Experience flips the equation
One finding appears consistently across studies: junior developers benefit more than seniors.
According to Addy Osmani's synthesis of multiple research sources, junior developers see 35-39% productivity improvements, while senior developers see only 8-16% gains, and sometimes slowdowns. This makes intuitive sense. AI tools are particularly good at generating boilerplate, handling unfamiliar syntax, and providing starting points. These are exactly the tasks that slow down inexperienced developers. Senior developers already have this knowledge cached; for them, the AI is more likely to produce suggestions that don't match their mental model of the codebase.
Even when individual developers complete more tasks, organizational productivity tells a different story. The 2025 DORA/Faros report (as cited in Osmani's analysis) found that teams with heavy AI use completed 21% more tasks, but code review times increased 91%. PR sizes grew 154%. Bug rates rose 9% per developer.
Our read: developers are shipping more code, but that code requires more review effort and contains more defects. The productivity gains at the individual level don't translate to team outcomes. Larger PRs with more bugs that take twice as long to review isn't obviously an improvement.
Adoption up, trust down
The 2025 Stack Overflow Developer Survey reveals a curious pattern.
84% of developers now use or plan to use AI coding tools (up from 76% in 2024). But only 60% view them favorably, down from over 70% in 2023. 46% actively distrust AI accuracy, compared to just 33% who trust it. Only 3% report "highly trusting" AI output.
The top frustration, cited by 66% of developers: "solutions that are almost right, but not quite."
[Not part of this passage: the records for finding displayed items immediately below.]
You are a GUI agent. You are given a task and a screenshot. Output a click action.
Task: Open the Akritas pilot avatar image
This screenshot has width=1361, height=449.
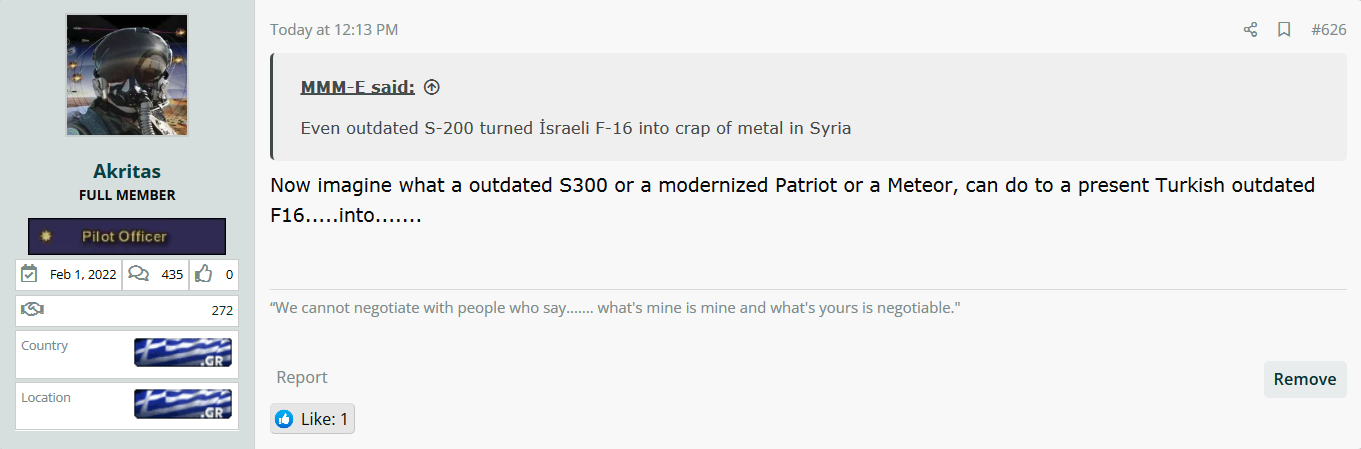(x=127, y=76)
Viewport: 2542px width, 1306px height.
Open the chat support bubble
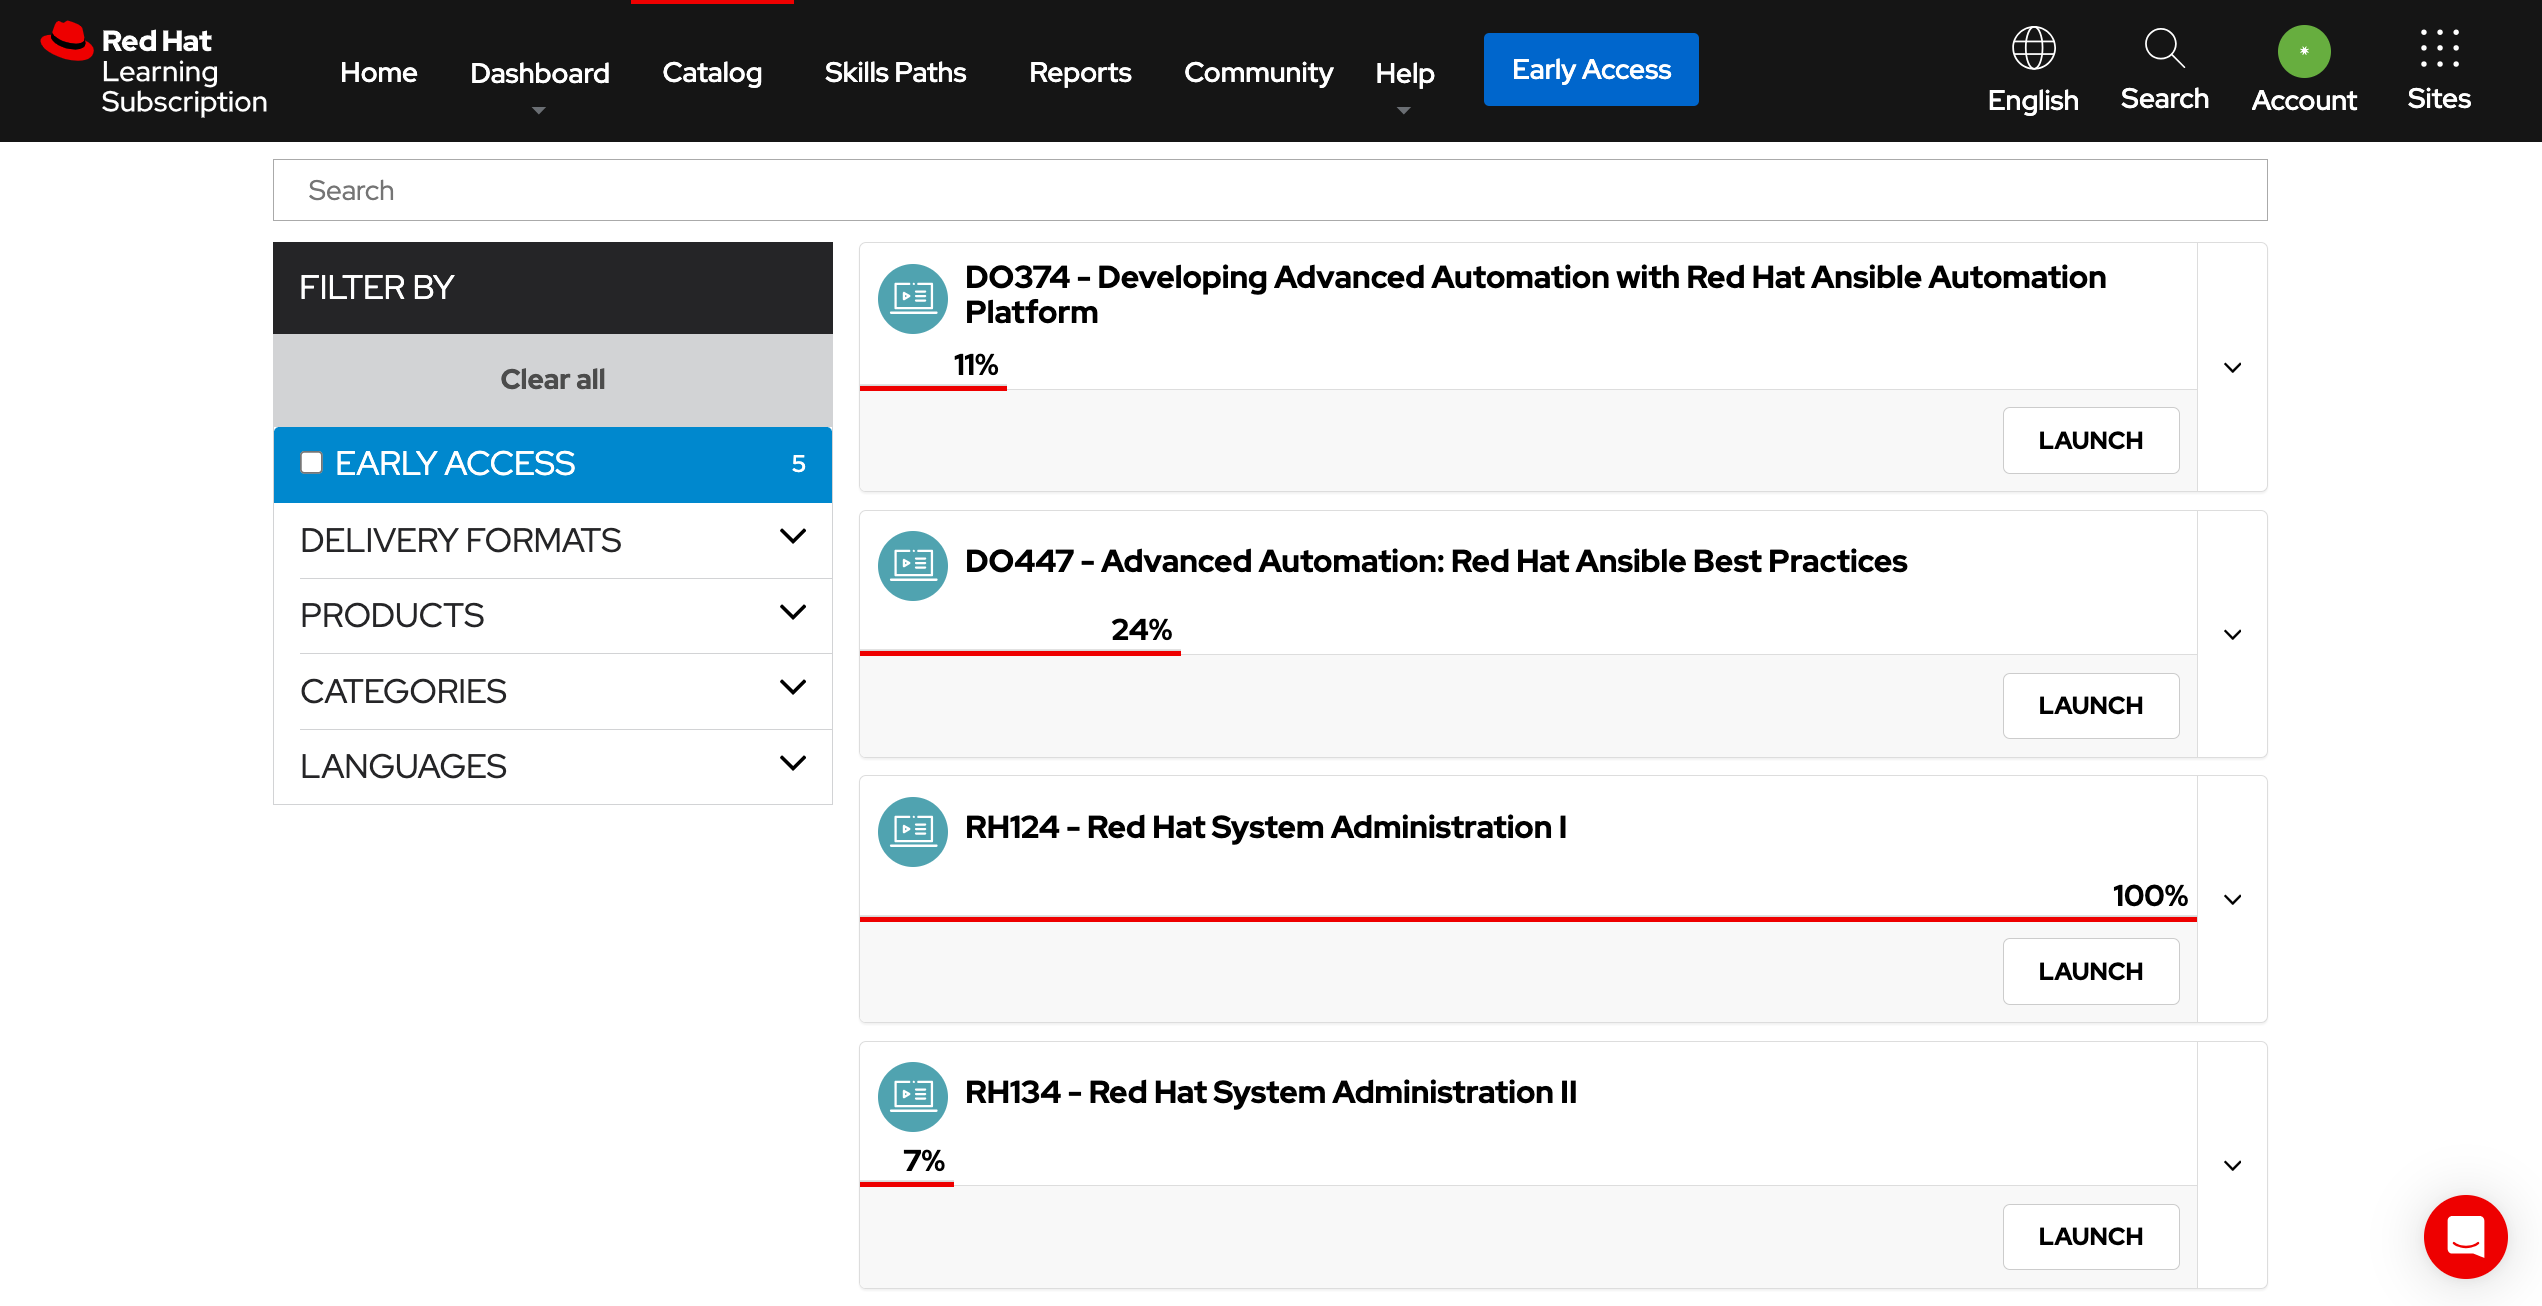pyautogui.click(x=2465, y=1237)
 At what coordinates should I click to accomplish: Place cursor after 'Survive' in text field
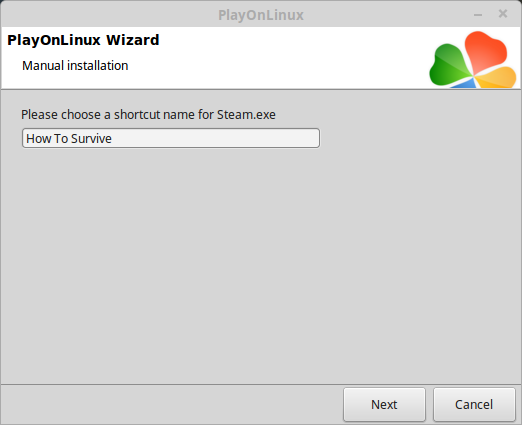point(112,138)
This aligns perfectly with METR's finding about the 56% rejection rate. Developers have learned through experience that AI suggestions require careful validation. Just 4.4% of surveyed developers believe AI handles complex tasks "very well." The experienced developers in the survey were the most skeptical, with 20% reporting they "highly distrust" AI output.
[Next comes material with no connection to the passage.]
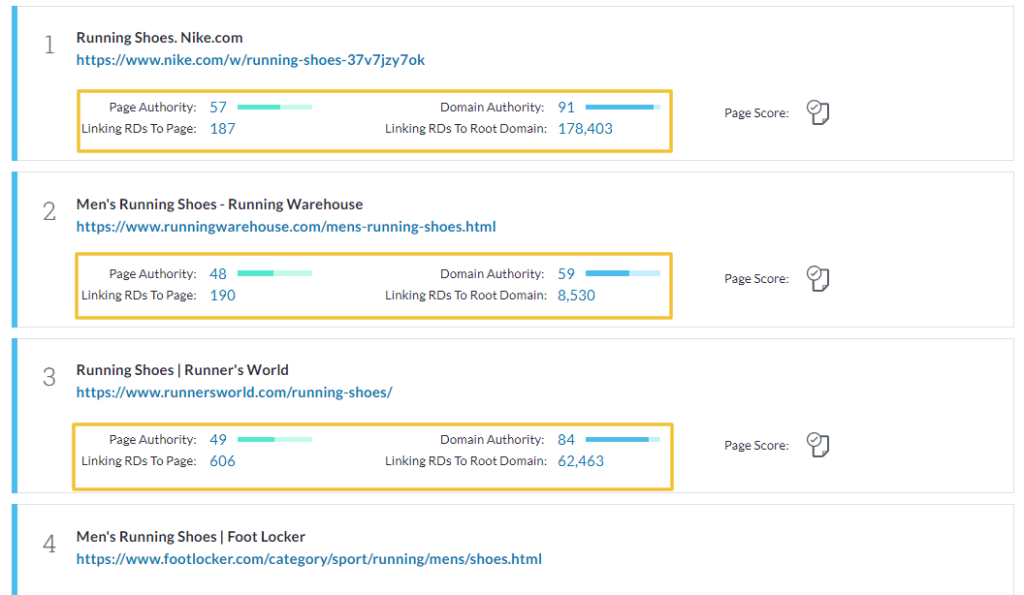Open the runningwarehouse.com mens-running-shoes link
This screenshot has height=595, width=1024.
[x=286, y=227]
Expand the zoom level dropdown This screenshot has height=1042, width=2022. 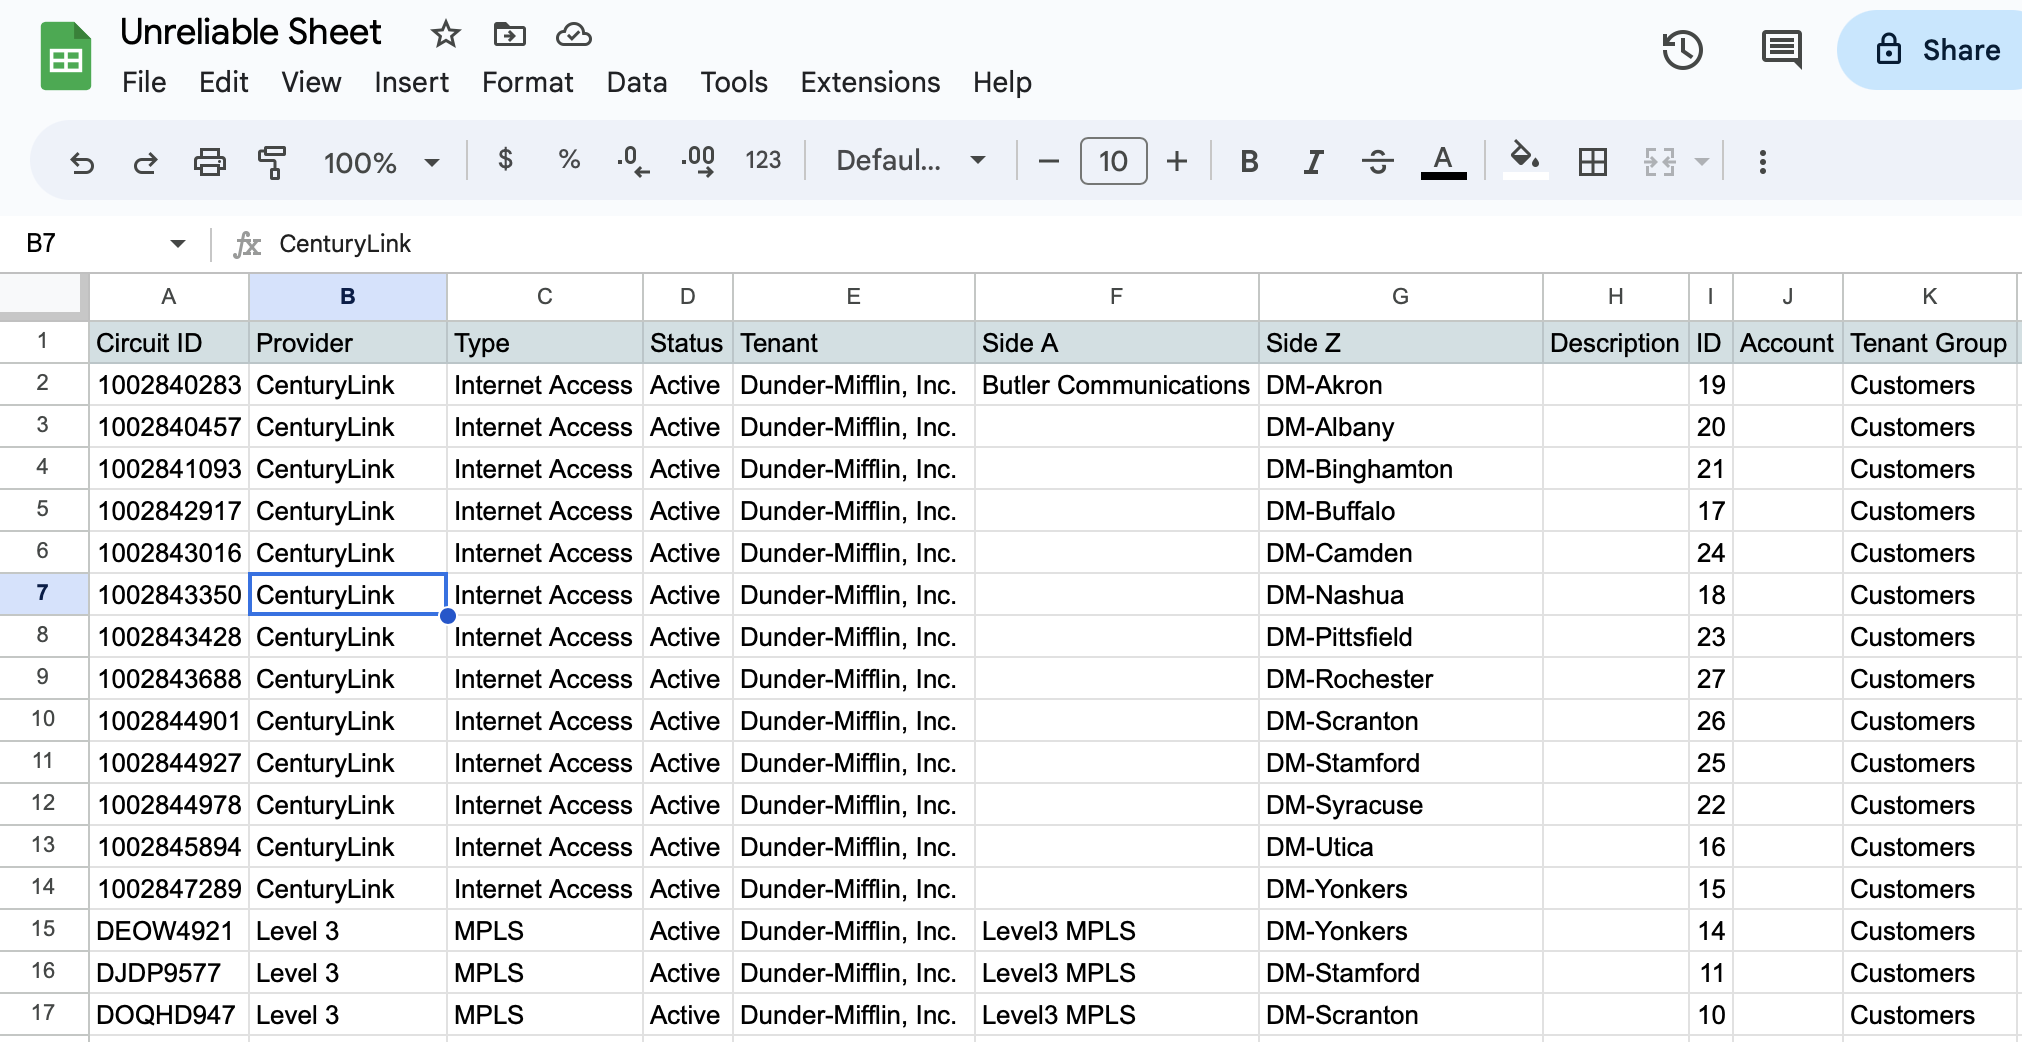click(x=381, y=162)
None of this means AI coding tools are useless. The research points to clear use cases where they provide genuine value: onboarding to unfamiliar codebases through AI-assisted exploration, boilerplate and repetitive code (the original Copilot use case still works), learning new languages or frameworks with AI as a patient tutor, junior developers who benefit most from scaffolding, and writing tests, particularly straightforward unit tests.
The problem isn't the tools. It's the claims.
"10x productivity" doesn't survive contact with rigorous measurement. If you're using AI coding tools and finding them valuable, keep using them. Subjective experience isn't nothing. If you're in flow, producing code, and shipping features, the tools are working for you regardless of what any study says.
But be skeptical of productivity claims, especially from vendors. AI hasn't solved the measurement problem in software development; it's made it worse. When someone tells you their tool delivers 50% productivity gains, ask: measured how, on what tasks, with which developers?
If you're a manager evaluating AI tool adoption, remember the organizational findings: individual task completion doesn't map directly to team productivity. Your developers may complete more tasks while your overall output stays flat or declines.
The honest assessment: AI coding tools provide real value in specific contexts, genuine psychological benefits that improve the developer experience, and modest measurable productivity gains for some use cases. They do not deliver the transformational improvements that marketing materials promise.
That's less exciting than "10x engineer" narratives. It's also closer to the truth.